5) April’s book is Chess Garden by Brooks Hansen: This excellent debut novel about a doctor who leaves Ohio and travels to South Africa to serve in the British Concentration Camps during the Boer War.  The doctor sends back twelve chess pieces and letters to his wife and describes his experiences in the imaginary land of Antipodes.  This novel is a powerful work of imagination and should be read by lovers of fantastical literature.

6) May’s book is The Power and The Glory by Graham Greene:  I’ve been wanting to read this novel for years.  Looking forward to it.

7) June’s book is The Children of God by Mary Doria Russell: This is the sequel to the highly praised novel, The Sparrow.  I’m currently reading that novel for the blog and it will be my last review for 2012.  That should give you an indication of how I feel about reading this sequel.  Looking for to it.

8) July’s book is The Sleeper Awakes by H.G. Wells: This 1899 sci-fi classic about an insomniac whom finally falls asleep and does not awake for a couple hundred of years is considered one of Wells most underrated works.  Also, I believe all serious readers should read one book a year that is published in the 19th Century or earlier. And this is my choice for 2013.

9) August’s book is Arena by Karen Hancock: This groundbreaking novel is considered one of the best in the fledging Christian Speculative Fiction genre.  I want to read one of the early novels that has opened the door for the genre’s recent boom.

10) September’s book is Black Tower by P.D. James: I read my first P.D. James’ Adam Dalgliesh novel in 2012 and I’m ready to another one in that series. She is considered one of the best and most literate mystery novelists working today and after reading Cover Her Face, James’ status as the Queen of Crime is well-deserved. I’m hoping that The Black Tower will continue to enhance her reputation.


11) October’s book is The River Rising by Athol Dickson: Athol Dickson has become one of my favorite novelists. I believe he’s the heir apparent to Walker Percy and Graham Greene by intertwining religious themes, magical realism and excellent storytelling into thoughtful, moral works of fiction. I reviewed Lost Mission in 2011 and The Opposite of Art in 2012 and truly enjoyed reading them both. I expect more of the same when I read River Rising for 2013.

12) November’s book is Cold Fire by Dean Koontz: I have decided to read at least one pop-fiction novel a year as well. I know serious readers as quick to dismiss these huge best-selling novelists. However, I learned a valuable lesson in 2012 when I read my first Stephen King Novel, Bag of Bones and Sidney Sheldon’s Other Side of Midnight. Real talent exists in those pop fiction novelists as well as those highly-lauded literary novelists.  I consider Dean Koontz as one of the most prominent pop-fiction novelists and I have keep a copy of Cold Fire on my bookshelf since I read it about 15 years ago.  Now, I want to see if the book holds up after all that time and review it for the blog.

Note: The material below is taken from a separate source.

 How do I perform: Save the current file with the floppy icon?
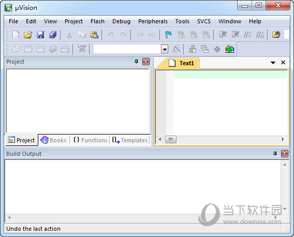(x=40, y=35)
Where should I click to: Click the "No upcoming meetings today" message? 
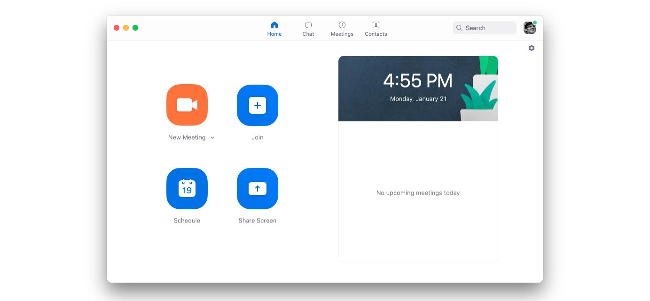(418, 193)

13) December’s book is Love In The Time of Cholera by Gabriel Garcia Marquez: I want to end of the year with one of the most popular novels written by one of the world’s best novelists.  Reading such a popular novel for the second time will have its own challenges, but I’m hoping it will be enjoyable and rewarding as when I first read it.

Well, that’s my baker’s dozen list.  I can’t wait for 2013 and hope that I can fulfill this list (not a resolution…LOL!) as I have written.  God Bless and hope everyone has a good year in 2013.